Bir imam uğruna - Havadis Gazetesi | Kıbrıs Haber
Cuma, Nisan 26, 2024
Köşe Yazarları

Bir imam uğruna

Ahmet OkanAhmet Okan

 

Böyle mevsimlerdi.


Herkes kapısının önüne çıkar,

Kimisi mulihiya ayıklar,

Kimisi ceviz kabuklarını soyar,

Kimisi yaseminleri hurma dallarına dizerdi…

***

Çocuklar sokak aralarında oynardı.

Türkçe Rumca…

***

Adres sorulmazdı,

Kim Borozancıbaşı Sokağını,

Ya da Alparslan Sokağını bilirdi ki?

Adres sorana,

Mehmet Çavuşunun evinin tam karşısında, denirdi mesela.

Diyeceğim,

Adresler bilinmez,

İnsanlar bilinirdi…

***

Halbuki, çok zor günler geçirmişti iki cemaat.

Araya ayrılık girmiş,

Düşmanlıklar körüklenmekteydi.

Ama güzel şeyler de oluyordu.

Köylerde, kasabalarda,

Kapı önlerinde,

Mandıralarda,

Tarlalarda,

Harman yerlerinde,

Köşelerde bucaklarda birbiri ile muhabbet eden ahali,

Türkçe Rumca,

Sırasında dönemin ayrılığı ve düşmanlıkları körükleyenlere ilginç gösterilerde bulunurdu…

***

Sene 1956.

Halkın Sesi’nin 10 Haziranda yayınlanan sayısında şu bilgiler yer alır:

Ethnos gazetesinde Ethnikos, geçen hafta ileri sürdüğü teklifleri tekrarlamaktadır. Yani Türk ve Rum liderler bir otomobil ile Türk ve Rum mahallelerini gezmeli, kahvehanelere oturarak halk ile samimi bir dostluk havası içinde sohbet etmelidirler.

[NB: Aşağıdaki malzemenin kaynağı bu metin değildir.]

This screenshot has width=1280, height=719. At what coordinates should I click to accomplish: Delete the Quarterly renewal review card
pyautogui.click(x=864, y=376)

Çünkü iki cemaat Aysergi’de Türkler ve Rumlar birbirlerini incitmeyeceklerine dair söz vermişler, kucaklaşmışlar ve gözyaşları arasında öpüşmüşlerdir. Şüphe yok ki, şimdi Aysergi Türkleri ile Rumları arasında çok daha yakın bir dostluk vardır. İki cemaat arasında dostluk münasebetlerinin iadesi için her yerde böyle gösterişli jestlere ihtiyaç vardır. (Ahmet An, Kıbrıslı Türklerin Siyasal Tarihi, s 538)

***

Yorum yapmadan başka bir konuya geçiyoruz.

Yorumlu…

***

 

“…Neymiş, birileri de diyor ki güya Türk… Ne Türk’ü be… Bunların kanının laboratuvar testinden geçmesi lazım.”

***

Sene 2016.

Böyle diyor imam,

Ve test istiyor…

***

Suyunu bile istemeyeni kim bilir nasıl görür…

***

İzin almadığım için şairin ismini vermeye gerek yok.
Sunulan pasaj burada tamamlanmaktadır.